Repeat word for word the lines from the one containing "The width and" to the end of the material below, and leave all pictures out.

RAW DATA >>
__________

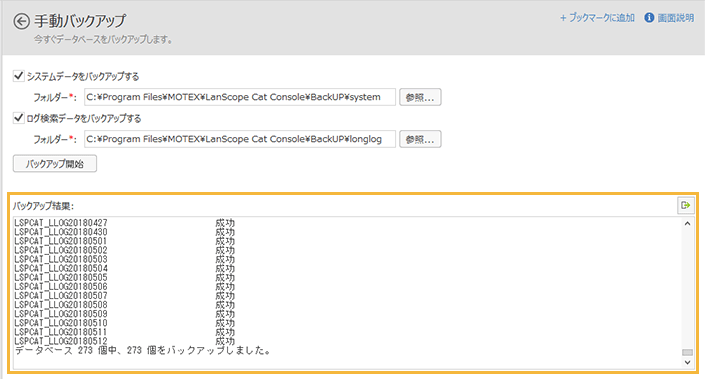Click 参照... button for longlog folder

point(420,139)
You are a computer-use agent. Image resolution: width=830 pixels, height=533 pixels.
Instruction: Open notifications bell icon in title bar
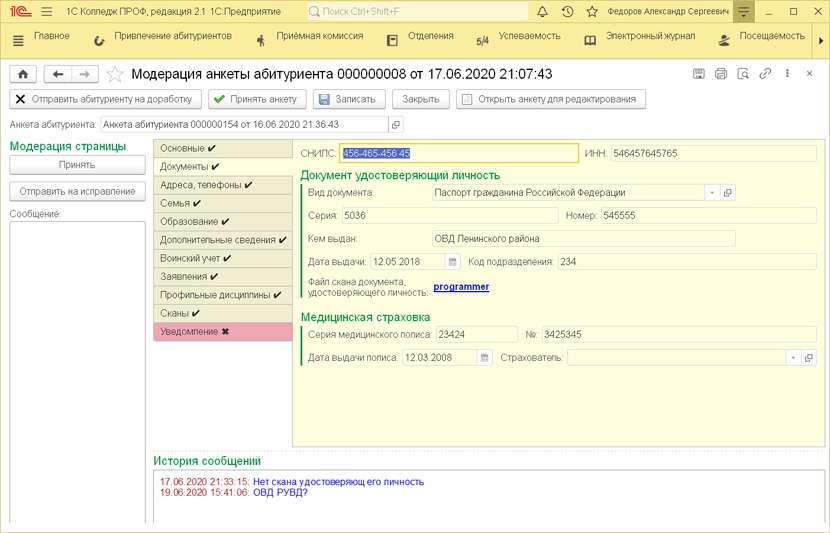[x=542, y=12]
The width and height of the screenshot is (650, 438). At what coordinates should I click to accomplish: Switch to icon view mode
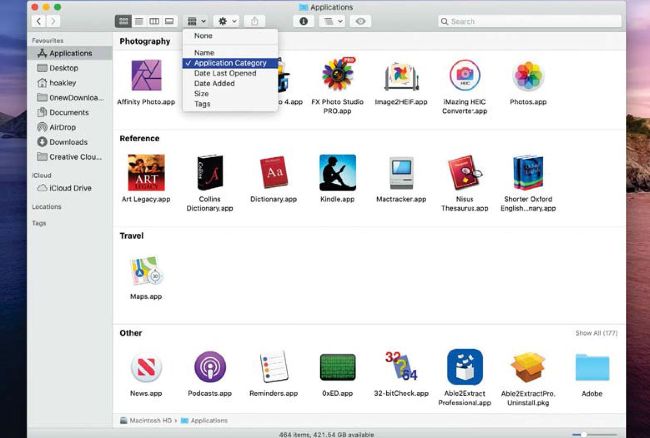[124, 21]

__________

RESPONSE BOX >>
The width and height of the screenshot is (650, 438). At what coordinates should I click to accomplish: Switch to icon view mode
[124, 21]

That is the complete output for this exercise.